··· RECORDS SHOWN ···

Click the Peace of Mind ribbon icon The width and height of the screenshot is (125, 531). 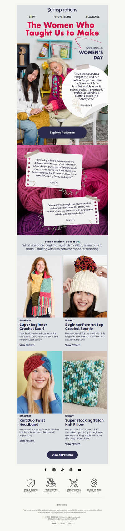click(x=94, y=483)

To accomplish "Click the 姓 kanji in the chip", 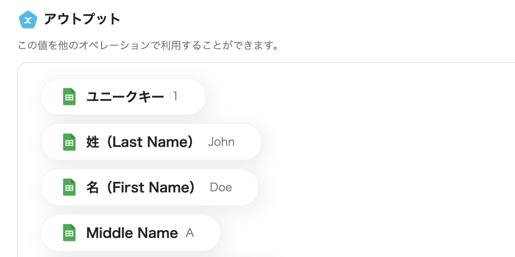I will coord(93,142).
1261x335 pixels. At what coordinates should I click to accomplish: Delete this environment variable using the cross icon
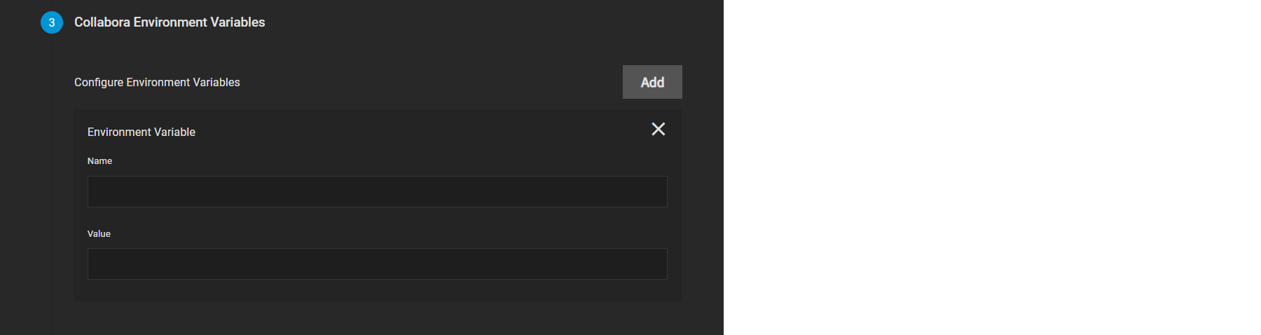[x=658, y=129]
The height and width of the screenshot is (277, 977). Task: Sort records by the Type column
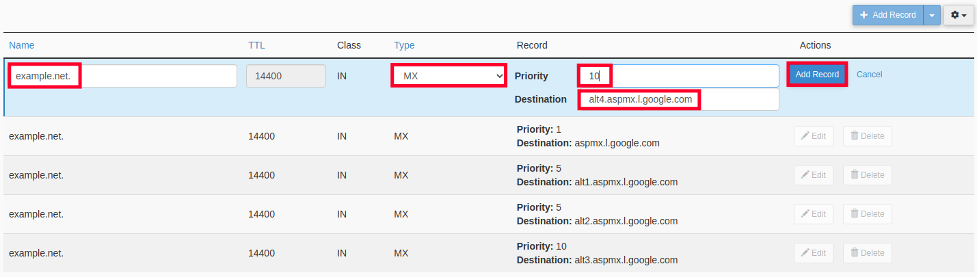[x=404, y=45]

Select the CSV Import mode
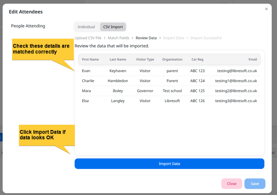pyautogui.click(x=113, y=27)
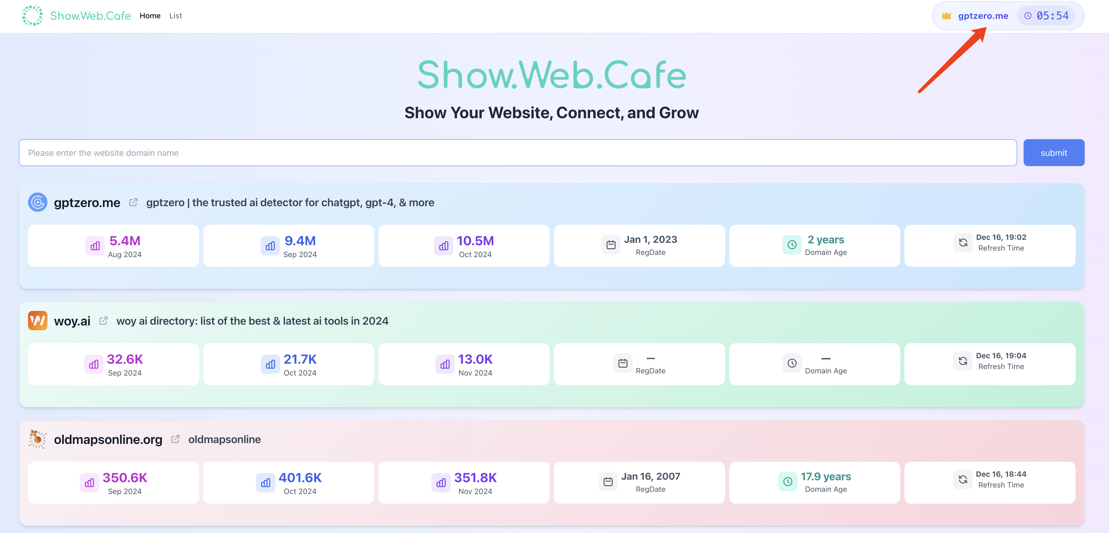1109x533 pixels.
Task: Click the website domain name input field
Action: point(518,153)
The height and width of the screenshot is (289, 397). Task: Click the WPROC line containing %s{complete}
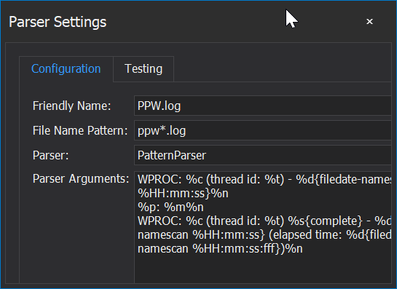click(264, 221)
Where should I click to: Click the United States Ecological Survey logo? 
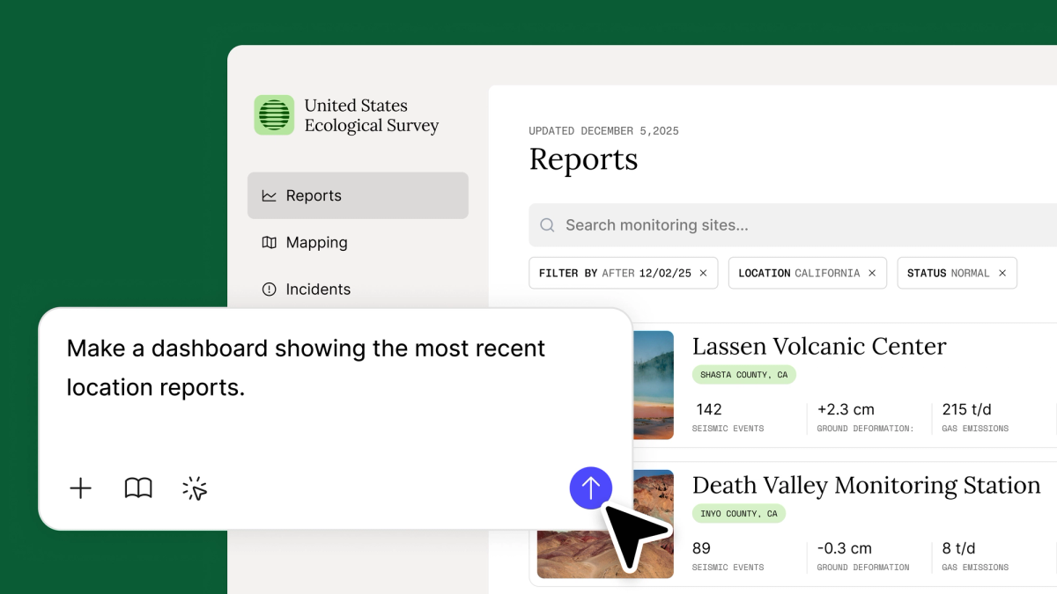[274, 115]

···

**WHAT IS REQUIRED:**
Could you repeat word for word only the lines from the one that contains "The height and width of the screenshot is (277, 977)." through the end of the listing, leaving out the pictures?

**RESPONSE BELOW:**
The height and width of the screenshot is (277, 977). Task: Sort records by the Type column
[x=404, y=45]

Select the CSV Import mode
pyautogui.click(x=113, y=27)
1109x533 pixels.
Task: Click the website domain name input field
Action: point(518,153)
The height and width of the screenshot is (289, 397). Task: Click the WPROC line containing %s{complete}
click(264, 221)
Where should I click to: Click the United States Ecological Survey logo? 
[274, 115]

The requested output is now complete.